According to the standard, scope, quality and accuracy of the description, this paper does not meet the criteria for publication in a journal in the category of Article, Review, or Communication.

I recommend the authors to look at some relevant and highly cited papers in the field published in the Molecules journal, and try to describe their results according to formal and scientific criteria on the basis of these good / best-selected papers.

Author Response

Response to Reviewer 1 Comments

Point 1: By the form and by the content it seems to me that this manuscript is not yet finished.
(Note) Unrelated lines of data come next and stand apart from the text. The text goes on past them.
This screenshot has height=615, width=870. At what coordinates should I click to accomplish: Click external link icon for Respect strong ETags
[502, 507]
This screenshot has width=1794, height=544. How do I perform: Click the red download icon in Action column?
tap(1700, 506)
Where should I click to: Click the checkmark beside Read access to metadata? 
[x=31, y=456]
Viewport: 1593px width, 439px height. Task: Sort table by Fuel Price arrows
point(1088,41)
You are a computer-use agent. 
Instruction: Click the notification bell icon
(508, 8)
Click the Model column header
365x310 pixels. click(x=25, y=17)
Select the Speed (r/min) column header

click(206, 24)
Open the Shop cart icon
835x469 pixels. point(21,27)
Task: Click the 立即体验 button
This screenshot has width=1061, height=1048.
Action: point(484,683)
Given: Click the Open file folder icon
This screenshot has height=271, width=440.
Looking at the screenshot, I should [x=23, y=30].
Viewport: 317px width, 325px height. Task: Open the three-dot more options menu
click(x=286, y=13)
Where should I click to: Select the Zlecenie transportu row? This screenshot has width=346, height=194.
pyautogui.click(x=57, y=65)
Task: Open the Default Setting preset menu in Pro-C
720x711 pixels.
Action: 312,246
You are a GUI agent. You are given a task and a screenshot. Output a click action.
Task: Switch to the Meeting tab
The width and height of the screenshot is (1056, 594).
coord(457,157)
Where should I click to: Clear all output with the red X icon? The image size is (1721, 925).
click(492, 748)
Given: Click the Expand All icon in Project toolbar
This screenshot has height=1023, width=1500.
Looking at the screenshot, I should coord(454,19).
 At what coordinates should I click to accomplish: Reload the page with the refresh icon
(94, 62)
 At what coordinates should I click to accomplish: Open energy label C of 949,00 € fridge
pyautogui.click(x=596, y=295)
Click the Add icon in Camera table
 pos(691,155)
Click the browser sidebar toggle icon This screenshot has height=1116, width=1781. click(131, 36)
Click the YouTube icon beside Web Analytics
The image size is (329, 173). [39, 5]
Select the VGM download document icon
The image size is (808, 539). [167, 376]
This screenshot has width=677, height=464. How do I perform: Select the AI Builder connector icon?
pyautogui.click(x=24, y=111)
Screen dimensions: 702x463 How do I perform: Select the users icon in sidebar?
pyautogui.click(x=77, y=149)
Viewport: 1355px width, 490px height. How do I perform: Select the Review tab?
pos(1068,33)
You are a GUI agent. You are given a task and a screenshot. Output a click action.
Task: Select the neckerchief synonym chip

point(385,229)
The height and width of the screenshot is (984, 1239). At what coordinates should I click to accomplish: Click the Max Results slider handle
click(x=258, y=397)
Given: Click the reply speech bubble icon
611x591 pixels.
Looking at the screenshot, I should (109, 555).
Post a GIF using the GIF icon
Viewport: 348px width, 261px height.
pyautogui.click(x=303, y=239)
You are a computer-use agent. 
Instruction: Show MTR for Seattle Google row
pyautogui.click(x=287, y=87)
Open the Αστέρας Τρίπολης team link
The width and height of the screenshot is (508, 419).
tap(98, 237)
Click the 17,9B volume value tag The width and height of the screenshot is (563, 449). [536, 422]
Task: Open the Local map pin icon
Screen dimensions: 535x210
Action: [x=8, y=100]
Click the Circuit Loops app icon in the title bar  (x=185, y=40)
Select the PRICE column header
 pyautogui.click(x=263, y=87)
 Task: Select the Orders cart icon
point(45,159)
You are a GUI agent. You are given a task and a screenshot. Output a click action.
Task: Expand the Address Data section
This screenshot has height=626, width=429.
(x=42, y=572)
Response 1: The purpose of the article is to demonstrate that CASE can be used to improve the quality of new structures based on NMR data. It does not solve the questions at hand, as most of the time there is not enough data available in the existing publications, but it helps identifying the questions that need attention.

If we had focused only on revised structures that might have been different, but work like based on this has already been published (and is cited by us). We believe that by point out questions regarding unrevised structures might raise more interest. 

Point 2: This manuscript „Using CASE to verify published Natural Product Structures - an Overview“ molecules-1250366-peer-review-v1.pdf cannot be accepted for publication in Molecules journal. The first illogicality is that the work is categorized as an Article, and the title has an "- an overview" at the end.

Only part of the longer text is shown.